**What is being asked**
Please copy out everything from "Each microservice is" down to "inexpensive commodity hardware." in the passage on monoliths and microservices, word for word.

A **monolith** has a rather expensive taste in hardware. Being a large, single piece of software which continuously grows, it has to run on a single system which has to satisfy its compute, memory, storage, and networking requirements. The hardware of such capacity is not only complex and extremely pricey, but at times challenging to procure.

Since the entire monolith application runs as a single process, the scaling of individual features of the monolith is almost impossible. It internally supports a hardcoded number of connections and operations. However, scaling the entire application can be achieved by manually deploying a new instance of the monolith on another server, typically behind a load balancing appliance - another pricey solution.

During upgrades, patches or migrations of the monolith application downtime is inevitable and maintenance windows have to be planned well in advance as disruptions in service are expected to impact clients. While there are third party solutions to minimize downtime to customers by setting up monolith applications in a highly available active/passive configuration, they introduce new challenges for system engineers to keep all systems at the same patch level and may introduce new possible licensing costs.

## The Modern Microservice

Pebbles, as opposed to the 1000-ton boulder, are much easier to handle. They are carved out of the monolith, separated from one another, becoming distributed components each described by a set of specific characteristics. Once weighed all together, the pebbles make up the weight of the entire boulder. These pebbles represent loosely coupled microservices, each performing a specific business function. All the functions grouped together form the overall functionality of the original monolithic application. Pebbles are easy to select and group together based on color, size, shape, and require minimal effort to relocate when needed. Try relocating the 1000-ton boulder, effortlessly.

**Microservices** can be deployed individually on separate servers provisioned with fewer resources - only what is required by each service and the host system itself, helping to lower compute resource expenses.

Microservices-based architecture is aligned with Event-driven Architecture and Service-Oriented Architecture (SOA) principles, where complex applications are composed of small independent processes which communicate with each other through Application Programming Interfaces (APIs) over a network. APIs allow access by other internal services of the same application or external, third-party services and applications.

Each microservice is developed and written in a modern programming language, selected to be the best suitable for the type of service and its business function. This offers a great deal of flexibility when matching microservices with specific hardware when required, allowing deployments on inexpensive commodity hardware.

Although the distributed nature of microservices adds complexity to the architecture, one of the greatest benefits of microservices is scalability. With the overall application becoming modular, each microservice can be scaled individually, either manually or automated through demand-based autoscaling.

Seamless upgrades and patching processes are other benefits of microservices architecture. There is virtually no downtime and no service disruption to clients because upgrades are rolled out seamlessly - one service at a time, rather than having to recompile, rebuild and restart an entire monolithic application. As a result, businesses are able to develop and roll-out new features and updates a lot faster, in an agile approach, having separate teams focusing on separate features, thus being more productive and cost-effective.

## Refactoring

Newer, more modern enterprises possess the knowledge and technology to build cloud-native applications that power their business.

**Provided records**

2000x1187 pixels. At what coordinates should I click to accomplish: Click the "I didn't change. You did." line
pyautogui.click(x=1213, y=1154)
==
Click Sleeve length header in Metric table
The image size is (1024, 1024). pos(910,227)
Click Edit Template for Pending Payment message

**Result for this exercise**
Each microservice is developed and written in a modern programming language, selected to be the best suitable for the type of service and its business function. This offers a great deal of flexibility when matching microservices with specific hardware when required, allowing deployments on inexpensive commodity hardware.